D'autres dispositions ont trait à l'action sociale et au financement de la protection sociale complémentaire. Le texte donne ainsi la définition de l'action sociale pouvant être mise en oeuvre par les employeurs publics (6), et précise que son bénéfice implique une participation du bénéficiaire à la dépense engagée, qui « tient compte, sauf exception, de son revenu et, le cas échéant, de sa situation familiale ». Il offre également une base légale au financement de la protection sociale complémentaire des fonctionnaires. D'autres dispositions encore concernent des problèmes spécifiques à certains personnels (fonctionnaires handicapés, entre autres). En particulier, il est prévu que les collectivités n'ont pas à comptabiliser dans leurs effectifs les agents affectés à des emplois non permanents lorsqu'ils ont été rémunérés pendant une période inférieure à six mois au 1er janvier de l'année écoulée. Il s'agit ainsi d'éviter de surestimer le nombre de personnes handicapées devant être employées par des collectivités ayant un fort recours aux emplois saisonniers.
En outre, la loi prévoit l'application au 1er novembre 2006 des mesures découlant des accords du 25 janvier 2006 et revalorisant les grilles de rémunération des agents de catégorie B et C des trois fonctions publiques (7). Et donne la faculté aux administrations et aux établissements publics de l'Etat volontaires de déroger, à titre expérimental, au titre des années 2007, 2008 et 2009, au principe selon lequel la note administrative reflète la valeur professionnelle de l'agent, et de fonder à l'avenir l'appréciation de cette dernière sur la base d'un entretien professionnel.
(2) Leur extension aux fonctionnaires territoriaux est prévue, quant à elle, par le projet de loi relatif à la fonction publique territoriale, en cours d'examen au Parlement - Voir ASH n° 2438 du 13-01-06, p. 7.

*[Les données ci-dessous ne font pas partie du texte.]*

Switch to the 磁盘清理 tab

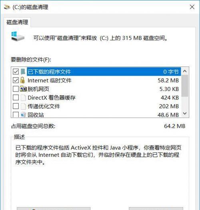17,22
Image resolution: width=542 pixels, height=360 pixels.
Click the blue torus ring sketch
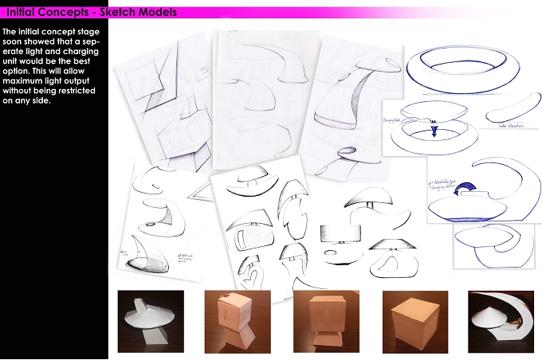click(x=463, y=70)

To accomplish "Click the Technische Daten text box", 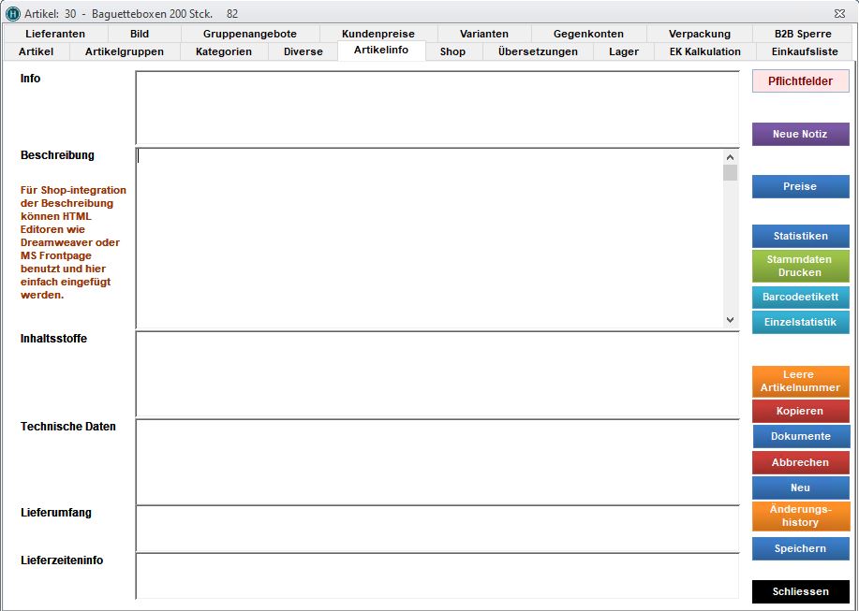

(4) C'est-à-dire la promotion interne par inscription sur une liste d'aptitude après avis de la commission administrative paritaire.
(5) Ces dérogations concernent, pour le secteur privé, la production d'oeuvres littéraires, artistiques ou scientifiques, les expertises, consultations ou enseignements donnés par des fonctionnaires dans les domaines ressortissant à leurs compétences et, pour les seuls personnels enseignants, l'exercice d'une profession libérale.
(6) Son but, qu'elle soit collective ou individuelle, est d'« améliorer les conditions de vie des agents publics et de leurs familles, notamment dans les domaines de la restauration, du logement, de l'enfance et des loisirs, ainsi qu'à les aider à faire face à des situations difficiles ».